— begin Data provided —

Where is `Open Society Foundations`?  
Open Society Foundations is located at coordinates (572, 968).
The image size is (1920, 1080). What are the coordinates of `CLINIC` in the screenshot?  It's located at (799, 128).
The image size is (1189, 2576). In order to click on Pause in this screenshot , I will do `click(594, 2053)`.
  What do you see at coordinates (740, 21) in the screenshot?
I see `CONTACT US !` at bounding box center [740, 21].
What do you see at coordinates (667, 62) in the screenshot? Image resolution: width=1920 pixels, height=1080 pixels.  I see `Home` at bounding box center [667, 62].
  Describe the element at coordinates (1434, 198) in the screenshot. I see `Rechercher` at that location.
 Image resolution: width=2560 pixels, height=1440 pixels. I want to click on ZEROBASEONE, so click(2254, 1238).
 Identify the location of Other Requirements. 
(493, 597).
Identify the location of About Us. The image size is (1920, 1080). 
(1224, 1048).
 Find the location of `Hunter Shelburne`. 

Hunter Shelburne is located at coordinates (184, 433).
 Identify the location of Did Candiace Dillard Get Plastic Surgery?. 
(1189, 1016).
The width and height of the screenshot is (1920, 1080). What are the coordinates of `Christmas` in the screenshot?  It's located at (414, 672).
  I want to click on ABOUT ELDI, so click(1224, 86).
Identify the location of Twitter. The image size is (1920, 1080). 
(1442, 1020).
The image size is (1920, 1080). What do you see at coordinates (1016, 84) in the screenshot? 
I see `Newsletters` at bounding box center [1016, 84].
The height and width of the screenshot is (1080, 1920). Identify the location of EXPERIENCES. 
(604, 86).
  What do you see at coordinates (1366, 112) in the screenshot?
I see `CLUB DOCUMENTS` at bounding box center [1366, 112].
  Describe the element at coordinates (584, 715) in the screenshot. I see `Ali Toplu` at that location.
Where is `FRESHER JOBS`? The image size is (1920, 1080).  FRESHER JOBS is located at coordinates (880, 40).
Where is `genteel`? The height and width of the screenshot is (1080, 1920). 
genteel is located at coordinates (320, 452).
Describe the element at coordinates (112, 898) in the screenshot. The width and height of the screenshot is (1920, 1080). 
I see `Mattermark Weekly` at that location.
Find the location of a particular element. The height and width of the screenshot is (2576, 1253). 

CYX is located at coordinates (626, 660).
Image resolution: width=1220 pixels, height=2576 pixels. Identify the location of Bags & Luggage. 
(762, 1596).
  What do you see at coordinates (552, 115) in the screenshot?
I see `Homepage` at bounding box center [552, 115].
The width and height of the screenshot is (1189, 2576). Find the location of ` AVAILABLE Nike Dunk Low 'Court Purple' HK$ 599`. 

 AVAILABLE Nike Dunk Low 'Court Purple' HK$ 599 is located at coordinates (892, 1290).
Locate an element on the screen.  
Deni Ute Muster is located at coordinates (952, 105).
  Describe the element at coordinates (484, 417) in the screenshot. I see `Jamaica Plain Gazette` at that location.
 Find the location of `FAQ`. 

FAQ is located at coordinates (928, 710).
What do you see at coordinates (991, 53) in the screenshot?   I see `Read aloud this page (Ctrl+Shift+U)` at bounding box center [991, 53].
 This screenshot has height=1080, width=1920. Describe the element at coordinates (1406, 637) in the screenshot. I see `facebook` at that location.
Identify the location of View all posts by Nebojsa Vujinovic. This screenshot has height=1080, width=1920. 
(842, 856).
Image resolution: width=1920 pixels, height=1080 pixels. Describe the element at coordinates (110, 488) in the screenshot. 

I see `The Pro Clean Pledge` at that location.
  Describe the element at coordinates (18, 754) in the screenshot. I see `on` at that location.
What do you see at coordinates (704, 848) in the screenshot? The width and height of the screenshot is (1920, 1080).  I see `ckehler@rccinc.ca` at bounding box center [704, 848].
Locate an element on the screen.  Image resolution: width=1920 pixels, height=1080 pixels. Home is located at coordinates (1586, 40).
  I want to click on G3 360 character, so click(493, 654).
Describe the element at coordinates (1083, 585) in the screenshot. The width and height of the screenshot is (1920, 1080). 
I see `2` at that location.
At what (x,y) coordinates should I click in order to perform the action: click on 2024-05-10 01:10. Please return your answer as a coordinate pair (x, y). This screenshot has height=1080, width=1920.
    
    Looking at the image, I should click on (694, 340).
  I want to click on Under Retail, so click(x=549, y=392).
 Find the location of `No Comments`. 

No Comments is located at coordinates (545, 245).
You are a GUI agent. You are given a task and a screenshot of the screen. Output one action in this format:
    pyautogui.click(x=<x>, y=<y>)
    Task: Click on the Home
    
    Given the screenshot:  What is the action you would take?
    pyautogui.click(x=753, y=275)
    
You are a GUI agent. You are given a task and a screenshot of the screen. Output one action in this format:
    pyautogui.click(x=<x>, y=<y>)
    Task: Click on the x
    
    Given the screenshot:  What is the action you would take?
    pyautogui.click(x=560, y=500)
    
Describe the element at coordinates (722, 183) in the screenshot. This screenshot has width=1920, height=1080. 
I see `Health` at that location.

— end Data provided —

:: Problem to work on ::
Format the rows above as a JSON list of strings, one string per line, with blank lines left out.

:: Solution for this task ::
[
  "Where is `Open Society Foundations`?  ",
  "Open Society Foundations is located at coordinates (572, 968).",
  "The image size is (1920, 1080). What are the coordinates of `CLINIC` in the screenshot?  It's located at (799, 128).",
  "The image size is (1189, 2576). In order to click on Pause in this screenshot , I will do `click(594, 2053)`.",
  "  What do you see at coordinates (740, 21) in the screenshot?",
  "I see `CONTACT US !` at bounding box center [740, 21].",
  "What do you see at coordinates (667, 62) in the screenshot? Image resolution: width=1920 pixels, height=1080 pixels.  I see `Home` at bounding box center [667, 62].",
  "  Describe the element at coordinates (1434, 198) in the screenshot. I see `Rechercher` at that location.",
  " Image resolution: width=2560 pixels, height=1440 pixels. I want to click on ZEROBASEONE, so click(2254, 1238).",
  " Identify the location of Other Requirements. ",
  "(493, 597).",
  "Identify the location of About Us. The image size is (1920, 1080). ",
  "(1224, 1048).",
  " Find the location of `Hunter Shelburne`. ",
  "Hunter Shelburne is located at coordinates (184, 433).",
  " Identify the location of Did Candiace Dillard Get Plastic Surgery?. ",
  "(1189, 1016).",
  "The width and height of the screenshot is (1920, 1080). What are the coordinates of `Christmas` in the screenshot?  It's located at (414, 672).",
  "  I want to click on ABOUT ELDI, so click(1224, 86).",
  "Identify the location of Twitter. The image size is (1920, 1080). ",
  "(1442, 1020).",
  "The image size is (1920, 1080). What do you see at coordinates (1016, 84) in the screenshot? ",
  "I see `Newsletters` at bounding box center [1016, 84].",
  "The height and width of the screenshot is (1080, 1920). Identify the location of EXPERIENCES. ",
  "(604, 86).",
  "  What do you see at coordinates (1366, 112) in the screenshot?",
  "I see `CLUB DOCUMENTS` at bounding box center [1366, 112].",
  "  Describe the element at coordinates (584, 715) in the screenshot. I see `Ali Toplu` at that location.",
  "Where is `FRESHER JOBS`? The image size is (1920, 1080).  FRESHER JOBS is located at coordinates (880, 40).",
  "Where is `genteel`? The height and width of the screenshot is (1080, 1920). ",
  "genteel is located at coordinates (320, 452).",
  "Describe the element at coordinates (112, 898) in the screenshot. The width and height of the screenshot is (1920, 1080). ",
  "I see `Mattermark Weekly` at that location.",
  "Find the location of a particular element. The height and width of the screenshot is (2576, 1253). ",
  "CYX is located at coordinates (626, 660).",
  "Image resolution: width=1220 pixels, height=2576 pixels. Identify the location of Bags & Luggage. ",
  "(762, 1596).",
  "  What do you see at coordinates (552, 115) in the screenshot?",
  "I see `Homepage` at bounding box center [552, 115].",
  "The width and height of the screenshot is (1189, 2576). Find the location of ` AVAILABLE Nike Dunk Low 'Court Purple' HK$ 599`. ",
  " AVAILABLE Nike Dunk Low 'Court Purple' HK$ 599 is located at coordinates (892, 1290).",
  "Locate an element on the screen.  ",
  "Deni Ute Muster is located at coordinates (952, 105).",
  "  Describe the element at coordinates (484, 417) in the screenshot. I see `Jamaica Plain Gazette` at that location.",
  " Find the location of `FAQ`. ",
  "FAQ is located at coordinates (928, 710).",
  "What do you see at coordinates (991, 53) in the screenshot?   I see `Read aloud this page (Ctrl+Shift+U)` at bounding box center [991, 53].",
  " This screenshot has height=1080, width=1920. Describe the element at coordinates (1406, 637) in the screenshot. I see `facebook` at that location.",
  "Identify the location of View all posts by Nebojsa Vujinovic. This screenshot has height=1080, width=1920. ",
  "(842, 856).",
  "Image resolution: width=1920 pixels, height=1080 pixels. Describe the element at coordinates (110, 488) in the screenshot. ",
  "I see `The Pro Clean Pledge` at that location.",
  "  Describe the element at coordinates (18, 754) in the screenshot. I see `on` at that location.",
  "What do you see at coordinates (704, 848) in the screenshot? The width and height of the screenshot is (1920, 1080).  I see `ckehler@rccinc.ca` at bounding box center [704, 848].",
  "Locate an element on the screen.  Image resolution: width=1920 pixels, height=1080 pixels. Home is located at coordinates (1586, 40).",
  "  I want to click on G3 360 character, so click(493, 654).",
  "Describe the element at coordinates (1083, 585) in the screenshot. The width and height of the screenshot is (1920, 1080). ",
  "I see `2` at that location.",
  "At what (x,y) coordinates should I click in order to perform the action: click on 2024-05-10 01:10. Please return your answer as a coordinate pair (x, y). This screenshot has height=1080, width=1920.",
  "    Looking at the image, I should click on (694, 340).",
  "  I want to click on Under Retail, so click(x=549, y=392).",
  " Find the location of `No Comments`. ",
  "No Comments is located at coordinates (545, 245).",
  "You are a GUI agent. You are given a task and a screenshot of the screen. Output one action in this format:",
  "    pyautogui.click(x=<x>, y=<y>)",
  "    Task: Click on the Home",
  "    Given the screenshot:  What is the action you would take?",
  "    pyautogui.click(x=753, y=275)",
  "You are a GUI agent. You are given a task and a screenshot of the screen. Output one action in this format:",
  "    pyautogui.click(x=<x>, y=<y>)",
  "    Task: Click on the x",
  "    Given the screenshot:  What is the action you would take?",
  "    pyautogui.click(x=560, y=500)",
  "Describe the element at coordinates (722, 183) in the screenshot. This screenshot has width=1920, height=1080. ",
  "I see `Health` at that location."
]